Expanding a Kafka cluster is pretty straight forward. However, one particular step can be fraught with danger when adding brokers to a 0.10.0 or earlier cluster: running the partition reassignment script. The danger involved in this step stems from the fact that in Kafka versions 0.10.0 or earlier, the replication process “will use all available resources to replicate as fast as possible” (KAFKA-1464). In other words, as soon as you kick off the partition reassignment script, your network could be saturated with replication traffic. The implications of this are far-reaching, and we will discuss this in detail below.

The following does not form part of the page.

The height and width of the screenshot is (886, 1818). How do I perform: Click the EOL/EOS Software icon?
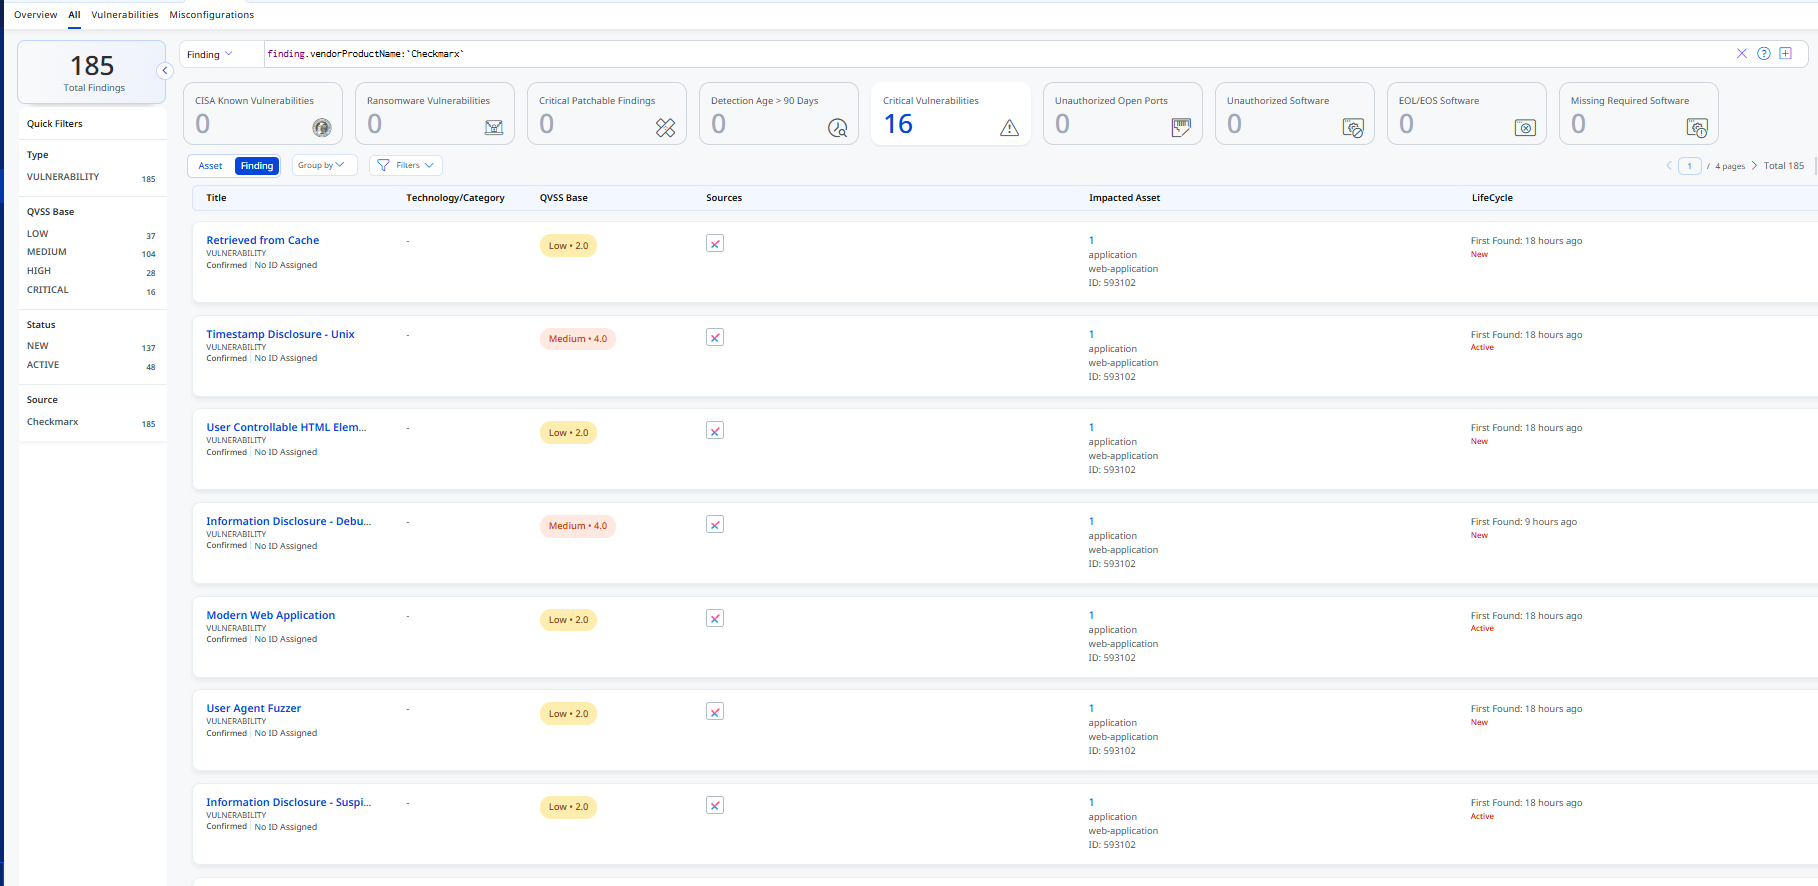tap(1525, 127)
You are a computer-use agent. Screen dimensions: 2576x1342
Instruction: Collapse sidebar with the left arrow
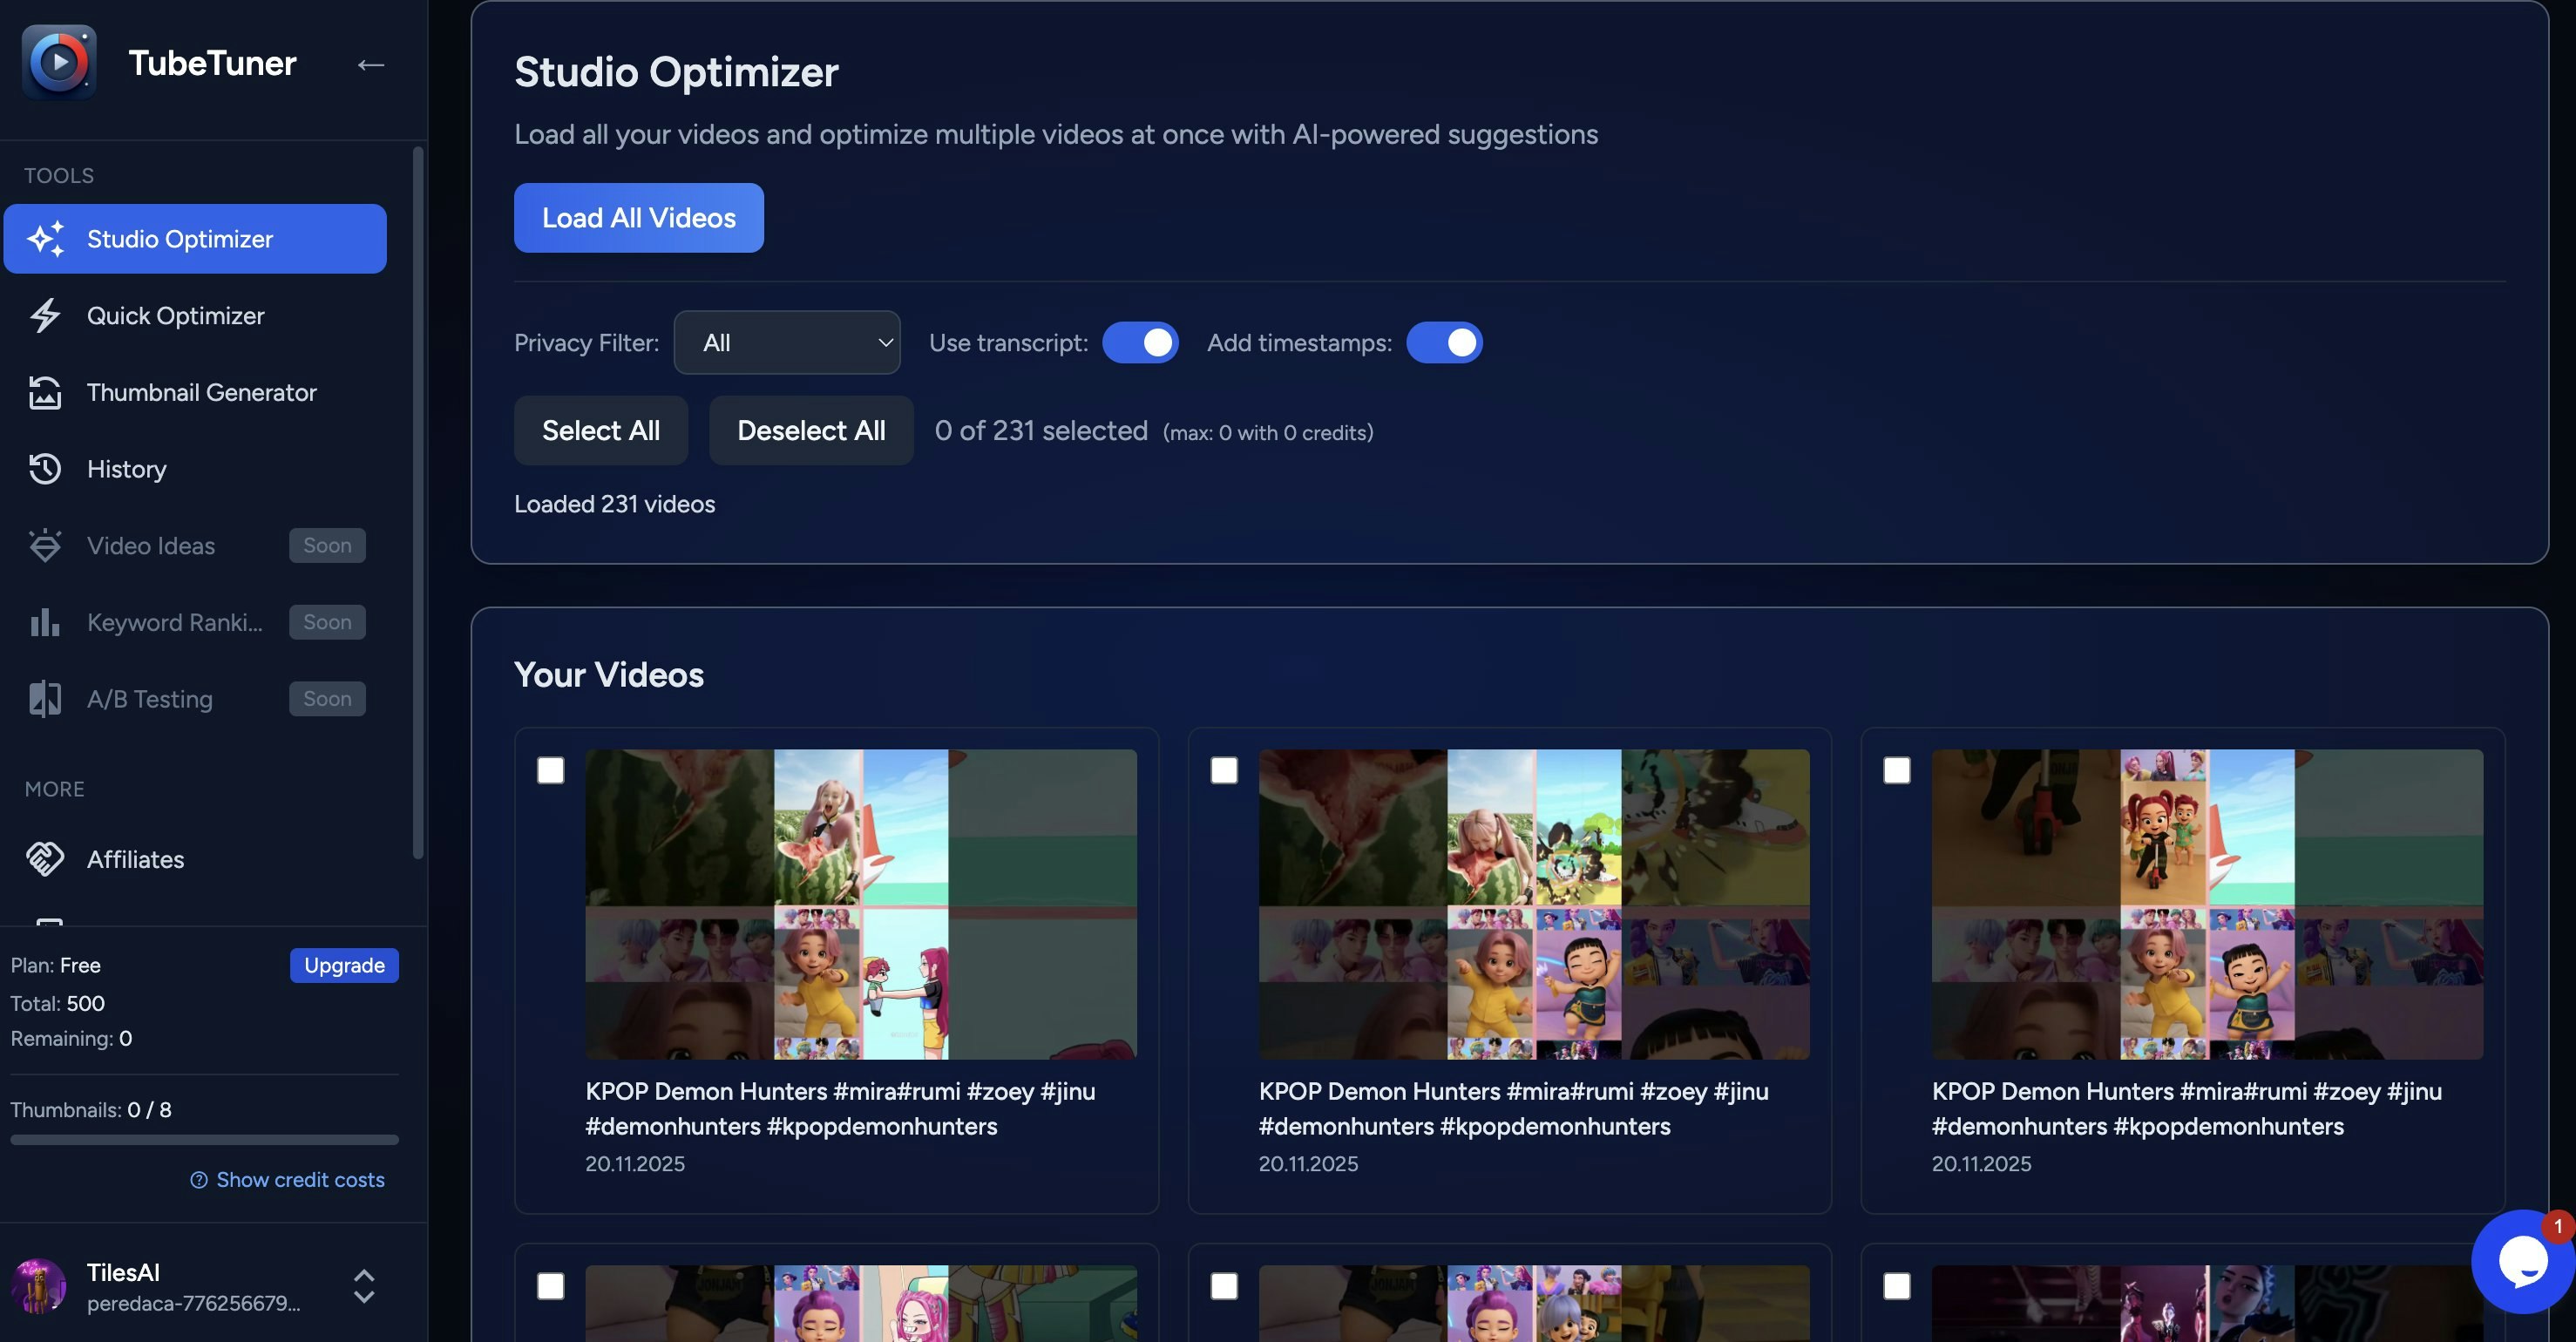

Note: The above issue was actually fixed in version 0.10.1, so if you are using that 0.10.1 or later, simply run the partition reassignments with the throttle
flag when running the partition reassignments. If you are stuck with 0.10.0 or earlier brokers, keep reading.
As I mentioned above, the primary thing to be concerned about is saturating the network with replication traffic. When this happens, any existing producers or consumers you have runnning against the cluster may receive metadata timeouts since communication with the brokers will suffer.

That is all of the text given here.